What the task asks:
In the listing that follows, find the line with "Screen dimensions: 373x597", then copy exactly from it through the line with "121x159 pixels.", leaving out every picture.

*** The input

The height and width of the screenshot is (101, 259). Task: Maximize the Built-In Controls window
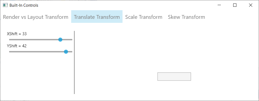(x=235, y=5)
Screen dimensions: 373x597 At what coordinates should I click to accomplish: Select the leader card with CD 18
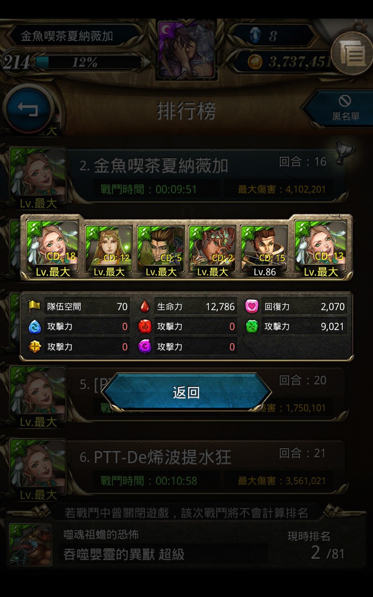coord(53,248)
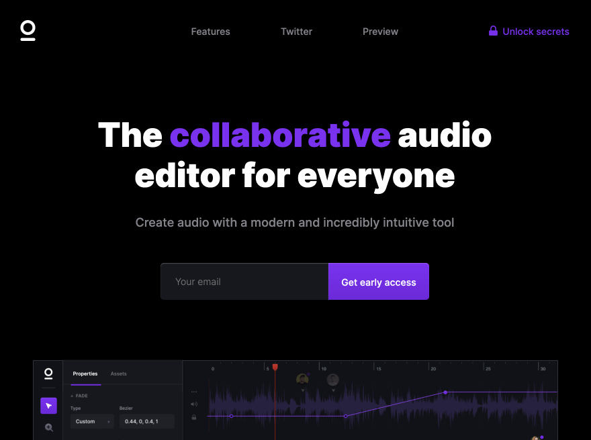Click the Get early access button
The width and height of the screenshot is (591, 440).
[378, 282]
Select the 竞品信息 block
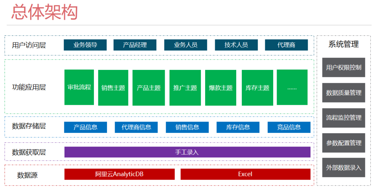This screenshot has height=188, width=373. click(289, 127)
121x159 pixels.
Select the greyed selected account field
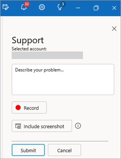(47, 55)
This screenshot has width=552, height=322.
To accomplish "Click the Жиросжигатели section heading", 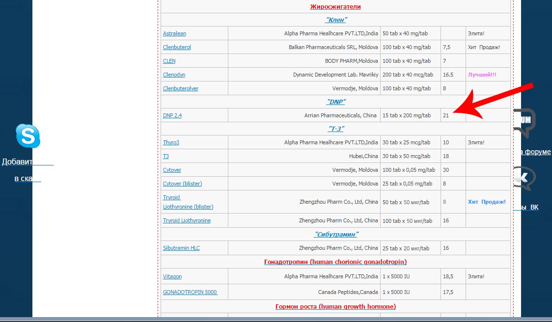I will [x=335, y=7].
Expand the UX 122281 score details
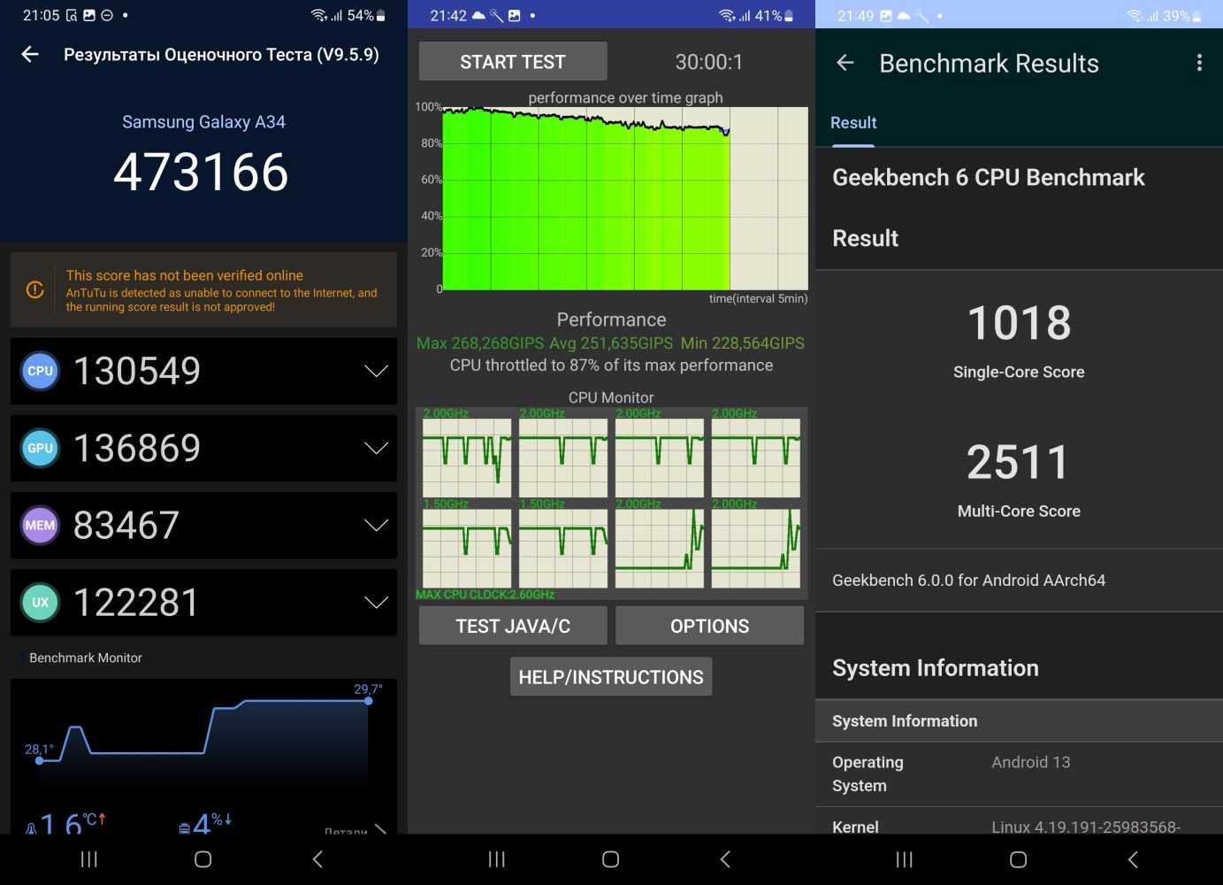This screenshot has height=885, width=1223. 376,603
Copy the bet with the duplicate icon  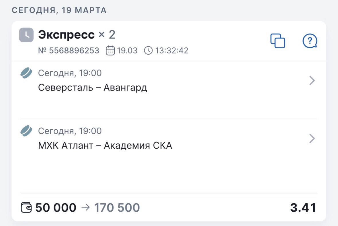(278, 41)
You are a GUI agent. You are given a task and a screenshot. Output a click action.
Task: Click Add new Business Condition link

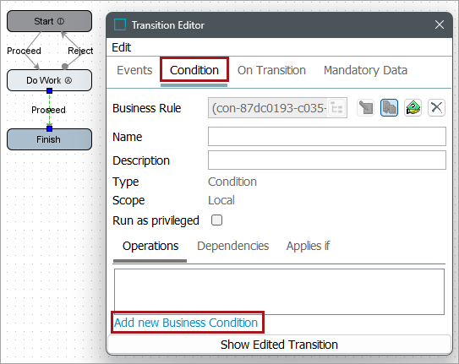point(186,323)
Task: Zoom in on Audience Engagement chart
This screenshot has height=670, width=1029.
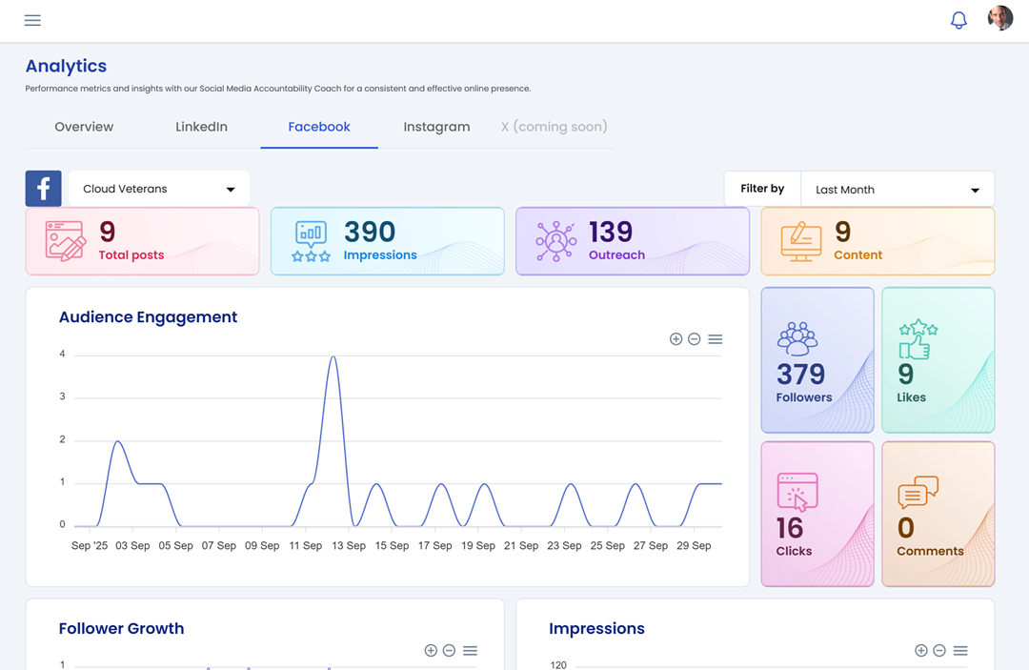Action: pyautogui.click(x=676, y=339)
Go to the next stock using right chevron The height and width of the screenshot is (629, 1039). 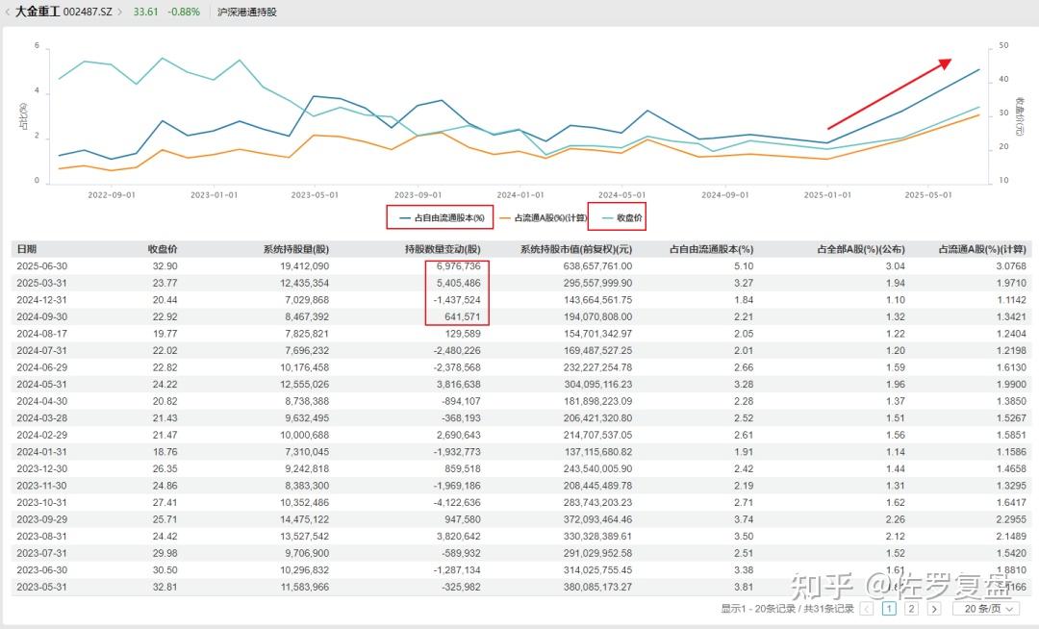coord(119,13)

******

Written solution:
Screen dimensions: 373x597 At what coordinates should I click to accomplish: Select the leader card with CD 18
coord(53,248)
Click the Get early access button
The width and height of the screenshot is (591, 440).
[378, 282]
Select the 竞品信息 block
This screenshot has height=188, width=373. click(289, 127)
121x159 pixels.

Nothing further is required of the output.